Mad-Eye Moody, his mad eye spinning, stood motionless in the upstairs corridor of Number 12, Grimmauld Place. One part of his mind was focused on scanning the complex wards protecting the headquarters of the Order of the Phoenix.

And another part was focused on bed.

Only a few minutes ago, he had been in his. But he had got up in the predawn darkness to run a safety check on the security enchantments.

He did so every night - - several times a night, actually. He got up and let his magic eye penetrate every corner of every place he stayed in, because you never knew what could creep in while you were wasting time sleeping. Darkness, all kinds of darkness, was everywhere, and if keeping it at bay meant sleeping only a couple of hours at a stretch, then that's what it meant. Any fool knew that constant vigilance wasn't compatible with a full night's sleep.

Still, just because you had to get out of bed didn't mean that the getting was easy. In fact, on this night in particular, it had been damned hard. And so had he.

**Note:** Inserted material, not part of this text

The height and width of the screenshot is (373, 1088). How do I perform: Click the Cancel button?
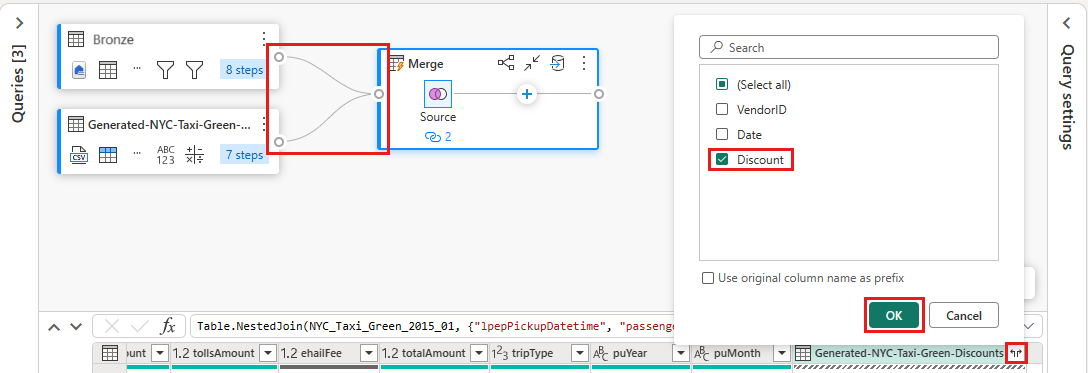click(964, 315)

Because tonight, for the first time in longer than he cared to admit, someone had been in his bed with him.

His magic eye could see her now, through the walls of the room. She slept curled inward, one arm stretched out in front of her. Right now, that arm touched only the sheet. But quite recently, it had touched him - - had been wrapped around him, in fact, and that unmistakable body, so like her with its sharp angles and unexpected softnesses, had been curved against him instead of in on itself.

Hence the hardness. In several senses.

Minerva.

If anyone had told him even yesterday that Minerva McGonagall would be sleeping with him today, he'd have laughed - - or maybe spit - - in their face. But here she was, and he still wasn't quite sure how it had happened. Minerva always had that effect on him: she could cut the ground out from under his feet faster than a DE could say "AK."

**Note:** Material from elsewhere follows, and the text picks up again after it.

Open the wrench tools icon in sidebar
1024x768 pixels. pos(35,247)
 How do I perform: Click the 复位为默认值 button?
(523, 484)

Yet, just a week ago, he had almost convinced himself that he wanted to have nothing to do with her unless it involved necessary Order business. After all, she had let him languish in a goddamned trunk for a year while Barty Crouch, junior - - Barty. Fucking. Crouch. Fucking. Junior - - had impersonated him at Hogwarts.

All those hours Minerva had spent in his arms during that never-to-be-forgotten summer of 1975, and now she couldn't be arsed to pay enough attention to him to figure out that the "Alastor Moody" teaching at Hogwarts for nine damn months was not the man she'd once shared her bed with?

True, their affair had happened twenty years ago, but so what? Moody might be missing a leg here and half an arse there, but the important bits were still the same. And they hadn't parted on bad terms. They'd both known they couldn't stay together for the long haul - - well, not without driving each other to Unforgivables - - but they had remained friends.

Oh, aye, they'd had their little set-tos over the years. She'd been quite shirty, in fact, after she'd started keeping company with Gilver Macmillan, and Moody had tried to warn her - - for her own damned good - - that Macmillan was all wrong for her. She'd stood up sharp as you please and informed him that her "private life" was none of his business. As if he himself hadn't been her effing private life at one point!

But they'd got over that bump in the road (and maybe a few others) and had been friends again, or so he'd thought. Even though he hadn't seen much of her once the first war ended, he'd never stopped caring about her.

He might even have said he loved her, if he'd been the sort of bloke to believe in love. But whatever he called it, she mattered to him. Very much. He'd thought she felt the same about him, and even if she hadn't - - even if she'd held that Macmillan business against him - - well. . .she still should have known. Dammit, Minerva should have known that Crouch was an imposter.

A few times, when he was in Crouch's trunk, Moody had come to a confused, drug-hazed consciousness of the hell he was in, and the only tiny comfort he'd had to cling to was the thought that Minerva would finally understand and would save him.

But she hadn't. She evidently hadn't cared enough to talk to him - - or the man she would have thought was him - - even though she'd been seeing him every day. And it wasn't as if that damned Azkaban of a school offered her much else in the way of romantic male companionship. She'd hardly be interested in that girl's blouse of an Albus, and Flitwick was like a brother to her. So who was left? Filch? Hog-hung Hagrid? That pasty-faced, lying Death Eater Snape? Not likely.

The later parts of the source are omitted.